## EXERCISE DETAILS
Transcribe every line from the one containing "Task: Click the" through the end of the records below, exactly, but not the pictures.

## PROVIDED RECORDS
——————

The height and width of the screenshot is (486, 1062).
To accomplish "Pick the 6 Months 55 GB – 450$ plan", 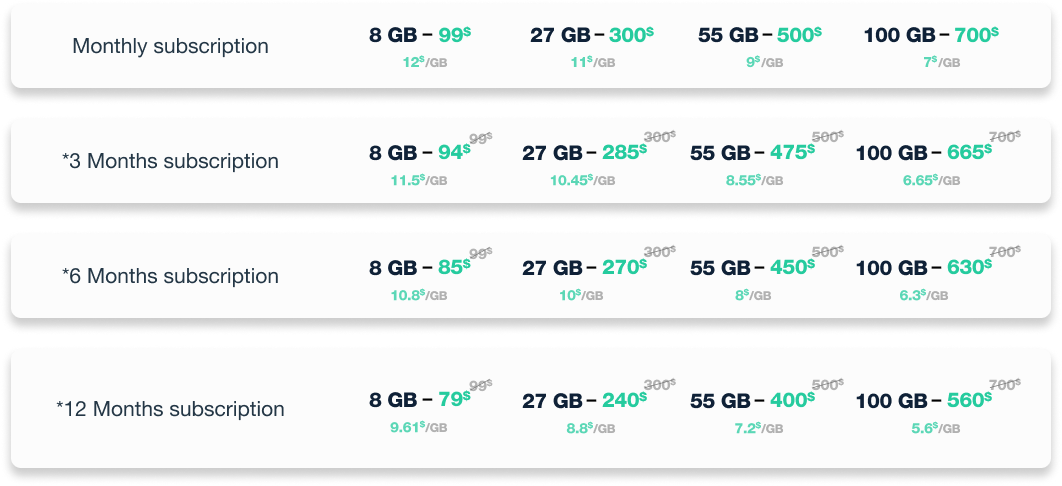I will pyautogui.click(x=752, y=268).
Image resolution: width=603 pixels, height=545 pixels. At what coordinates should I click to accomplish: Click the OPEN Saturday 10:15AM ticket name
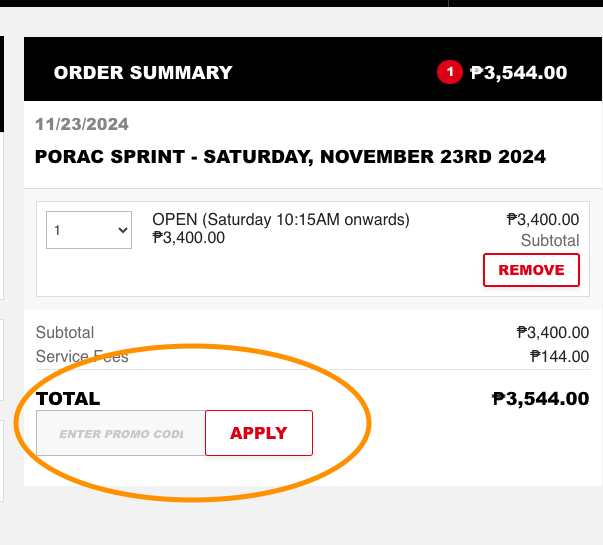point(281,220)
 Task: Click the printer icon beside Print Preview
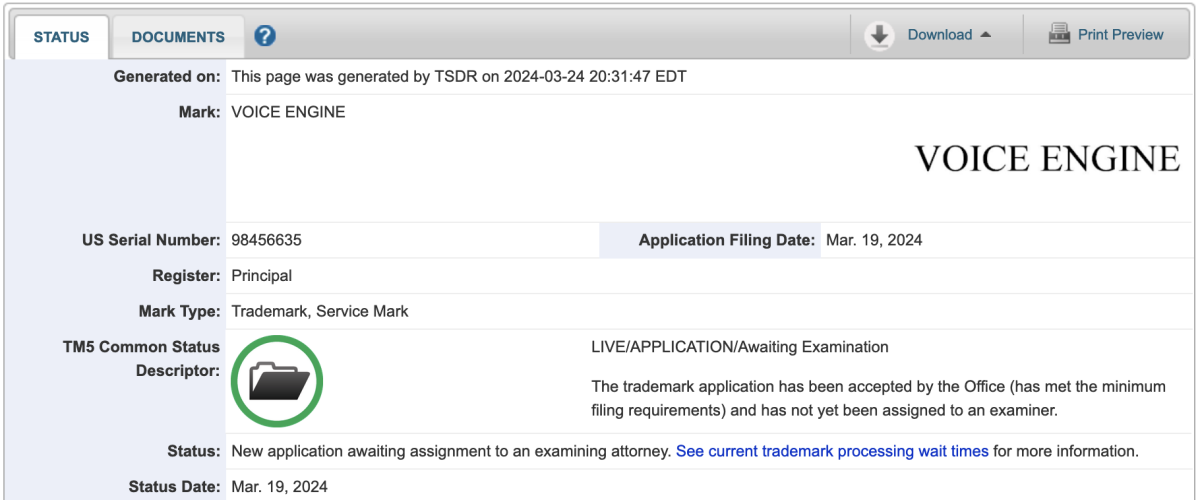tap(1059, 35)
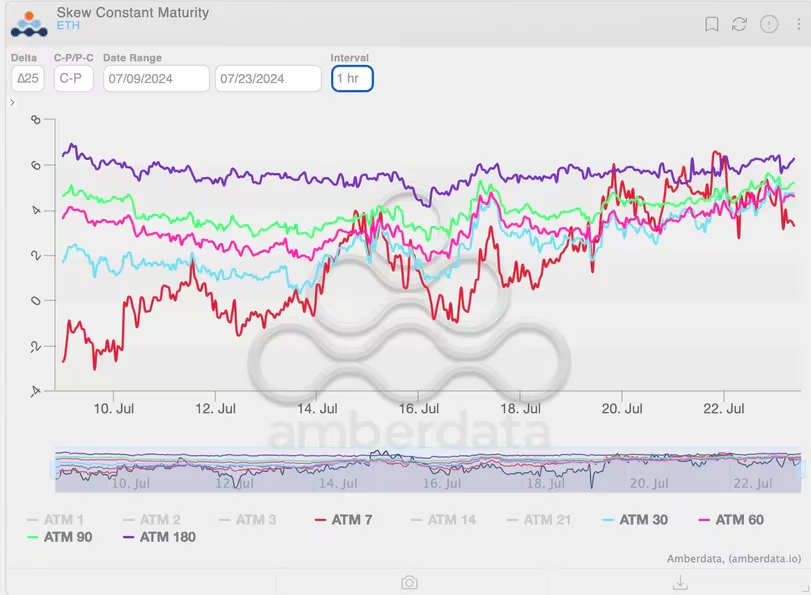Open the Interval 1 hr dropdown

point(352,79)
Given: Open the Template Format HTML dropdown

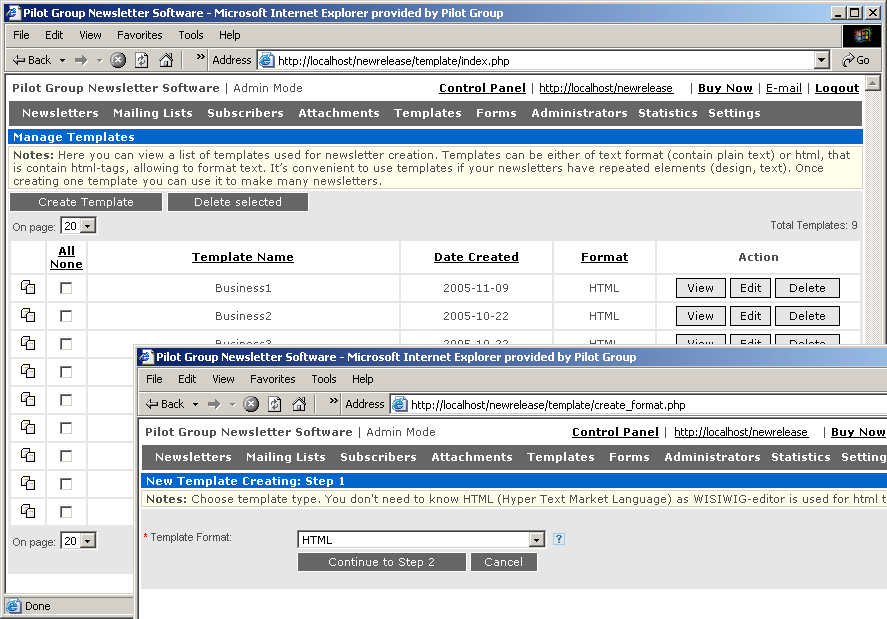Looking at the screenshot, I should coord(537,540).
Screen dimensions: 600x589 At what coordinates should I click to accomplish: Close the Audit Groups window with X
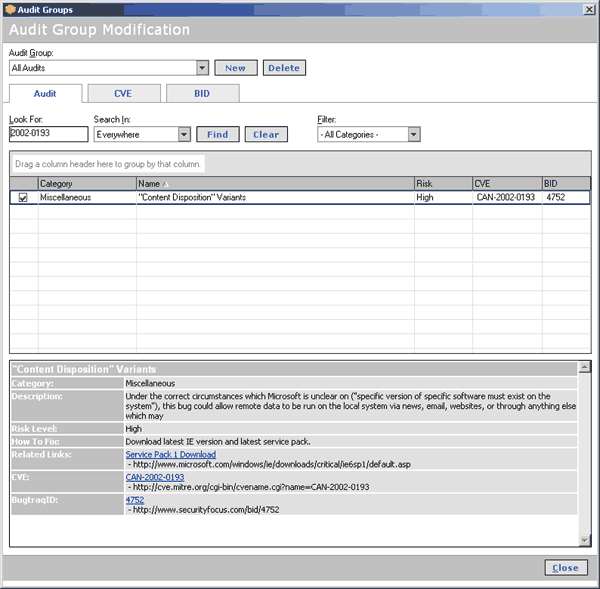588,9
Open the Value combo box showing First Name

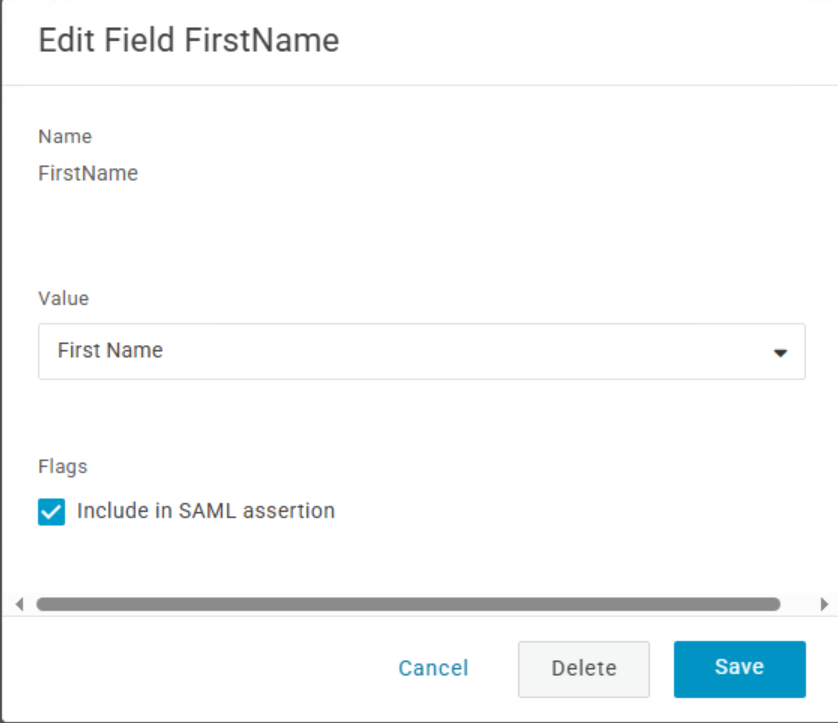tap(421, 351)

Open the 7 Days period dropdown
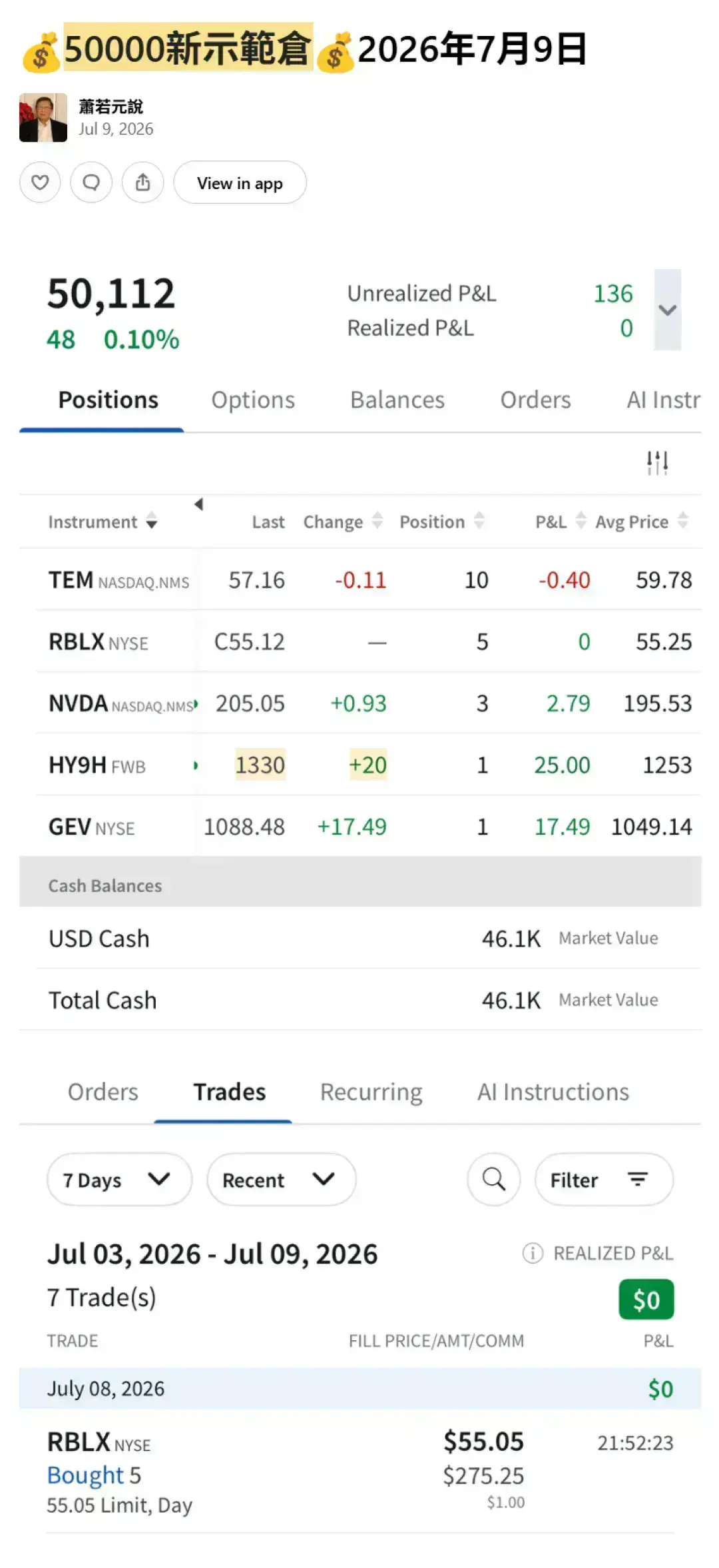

——————

## ANSWER SPACE
 Task: Click the printer icon beside Print Preview
tap(1059, 35)
Open the Interval 1 hr dropdown

point(352,79)
Given: Open the Template Format HTML dropdown

Looking at the screenshot, I should coord(537,540).
Screen dimensions: 600x589 At what coordinates should I click to accomplish: Close the Audit Groups window with X
588,9
Open the Value combo box showing First Name

tap(421, 351)

Open the 7 Days period dropdown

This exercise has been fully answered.